Thank you, my 4th went rather well.
Most people came to the United States, not because they had political issues with the economy of their home countries but because of the economic opportunity. America would not have drawn immigrants if its economy was crappy compared to the rest of the world. If people really just wanted complete negative freedoms they could easily find it on various uninhabited pacific islands or in a hermit hole half-way up the Andes.
You and I may disagree as to whether social insurance, the Federal Reserve, and anti-trust legislation help or hurt the overall well-being of our citizens, but we shouldn’t confuse the means with the ends. People want a good livelihood, not an abstract set of laws. You think we can increase our wellbeing without the social safety-net like Medicare, Social Security, and public institutions like Freddie Mac. I disagree. As do the vast majority of Americans and the leadership of both political parties (That’s why they keep talking about “Making Social Security stronger,” right?).
The point is that people are coming to America for our shared ends (opportunity), not your singular means (letting the market take over all aspects of distribution including those like social insurance and government health inspections that have been shown to work better when centrally administered).
Positive freedoms, as you envision them, are some kind of welfare-type government assurance of well-being without any personal effort. Surely, such a concept is clearly doomed to fail even quicker than plain old communism (if there is even a difference in your formulation). But that’s not what FDR meant at all. Positive freedoms, like negative ones, come with responsibility. You will be free from want if you are willing to work hard and smart. You will be free from fear if you are willing to support the war effort and die for your country.
Well now. Let’s hit the simple misunderstandings: “If the government guarantees me the right to profit from my labors through handouts, it’ll drive the tax rate so high to do so as to stop others from profiting from theirs!” Oh wow! People’s rights come into conflict sometimes and redistribution isn’t a good way of maximizing well-being. That’s not really a problem.
What else? “The government can’t guarantee those freedoms ‘cause a giant world-wide depression or something is could happen and make it so that no one can profit from their labors.” Well, I suppose you could be hit by a virus that strikes you dumb, too. And then the government wouldn’t be able to protect your freedom of speech from the no-speaky virus.

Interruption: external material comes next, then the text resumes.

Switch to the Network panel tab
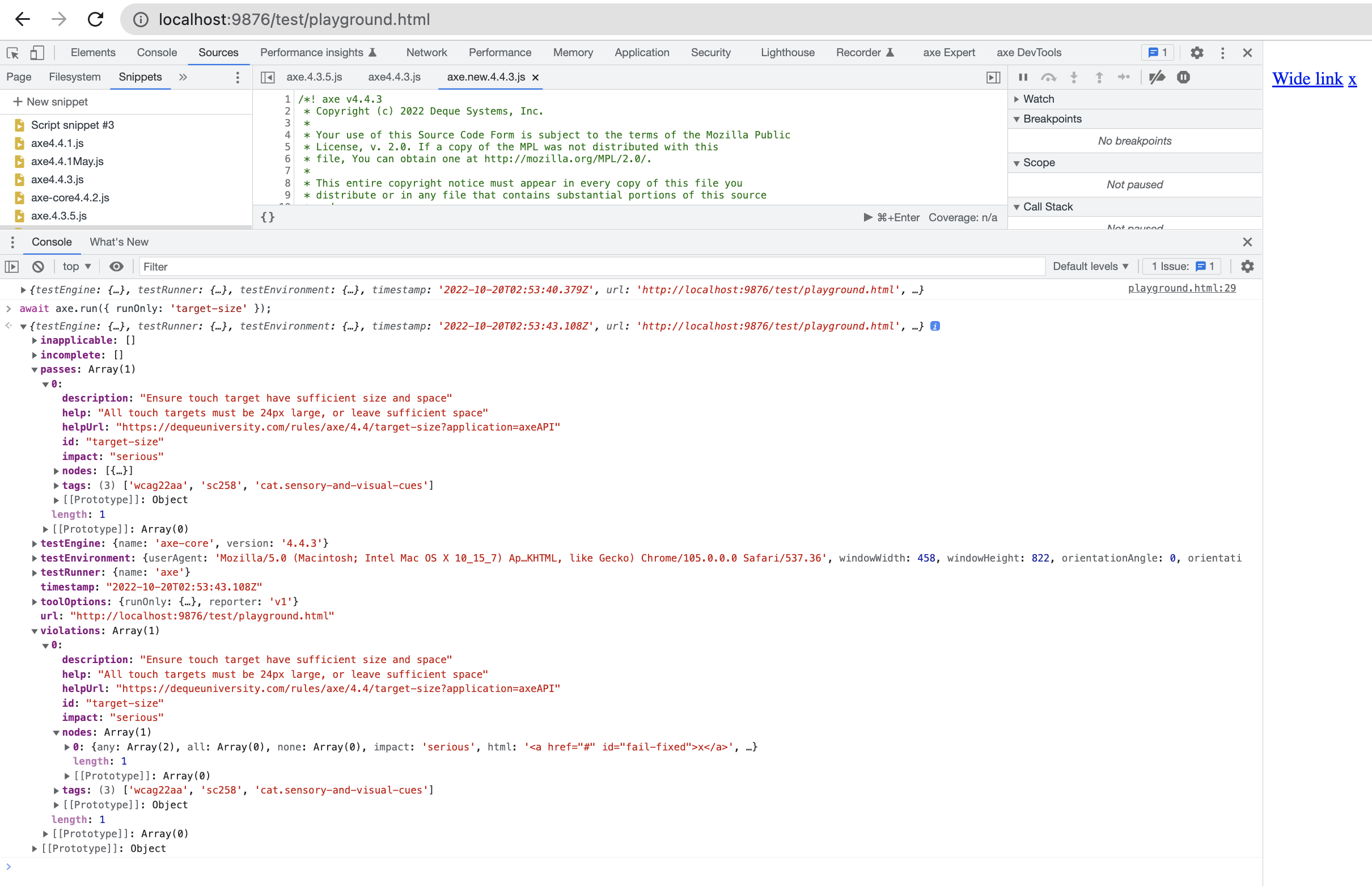coord(426,52)
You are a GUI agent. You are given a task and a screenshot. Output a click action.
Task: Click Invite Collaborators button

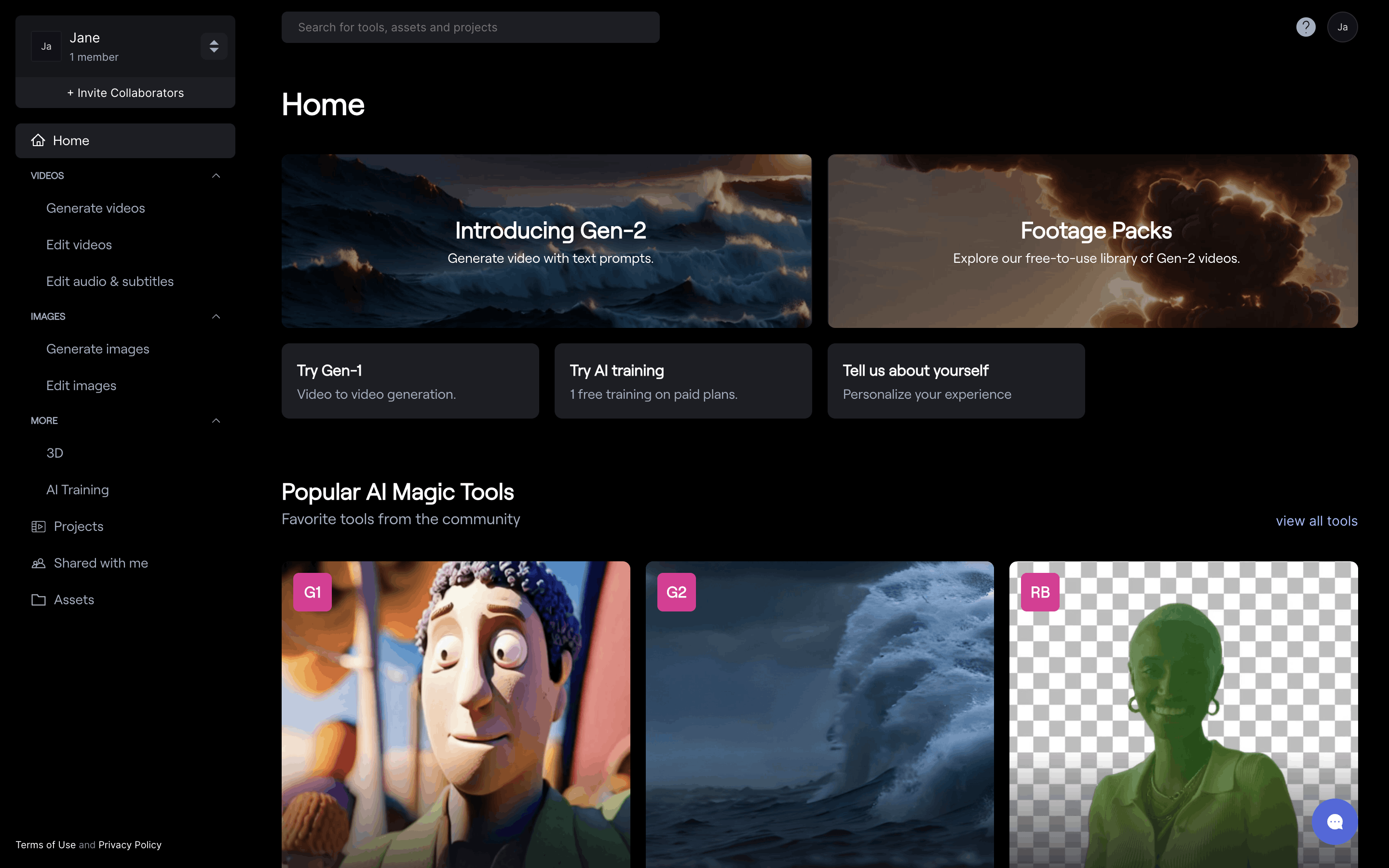pos(125,93)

The question is whether it is legitimate for the government to get involved in improving the well-being of its citizens. Conservatives have already lost this fight. They’re down to their back-up argument: “Yes, we agree the government has that duty. We just believe that there’s nothing left it can do.”

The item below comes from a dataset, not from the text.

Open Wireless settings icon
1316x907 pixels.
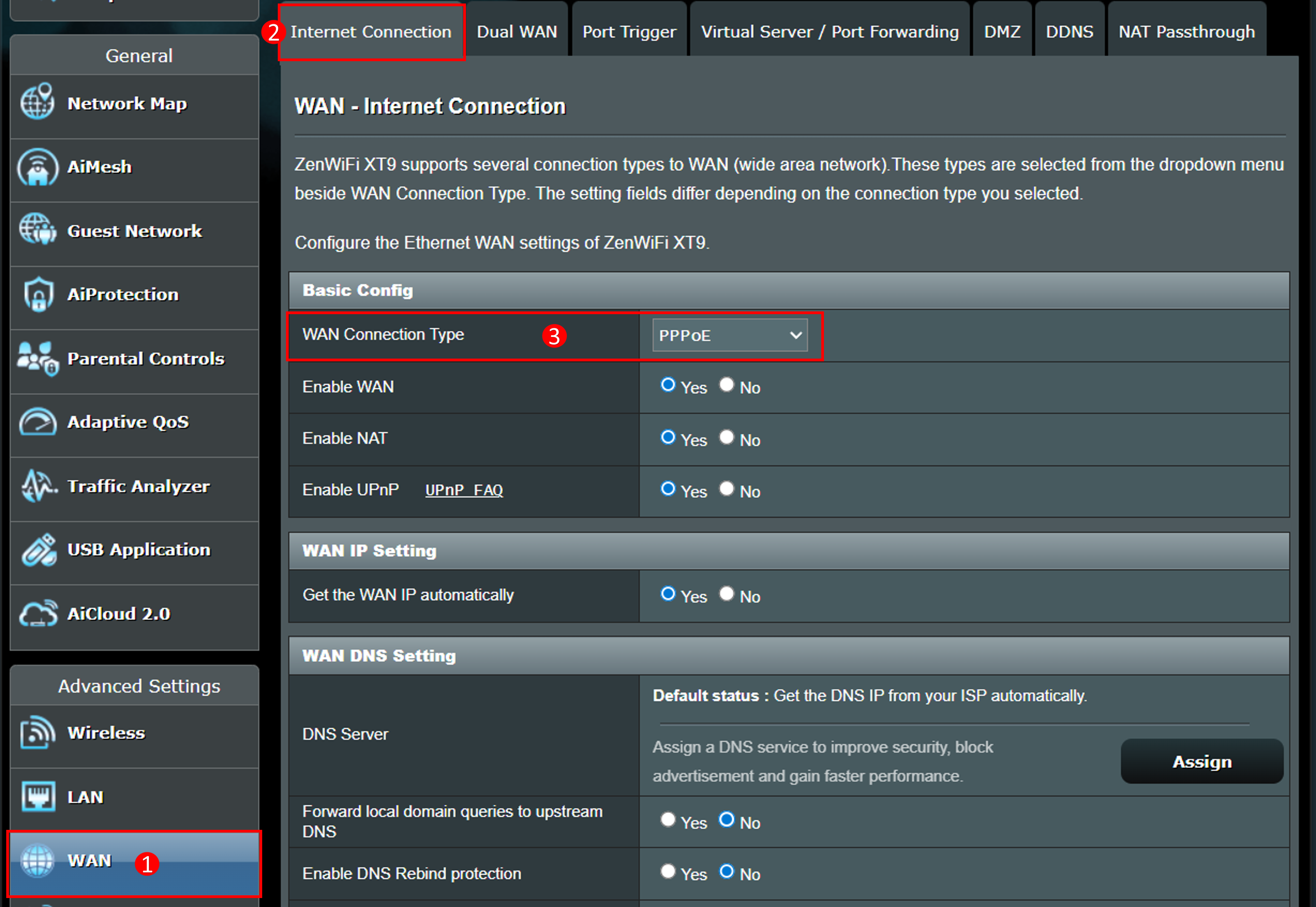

Also, it’s nice to hear a follower of Edmund Burke talk about how American political ideas are preferable to European ones.
There's a lot in your comment I feel I didn't address. But I'm puzzling over this:Post a Comment
"So, in essence, these immigrants were trying to escape the failure of positive liberty only to encounter it arising in a country where it had never existed before."
How is positive liberty being defined here. Are you saying that when government goes out of it's way to respect postive liberty it undermines it, but a government that is indifferent bolsters it? Is this not a weird argument to make? It's like saying "Since we want a government to do what it can to promote positive liberty, it should do nothing, becuase that's the best way." But in that formulation, you're still agreeing with me that the government has a responsibility to protect positive freedoms. You're just arguing that the best way to do that is to ignore it.
It's just kind'a weird. Am I understanidng this correctly?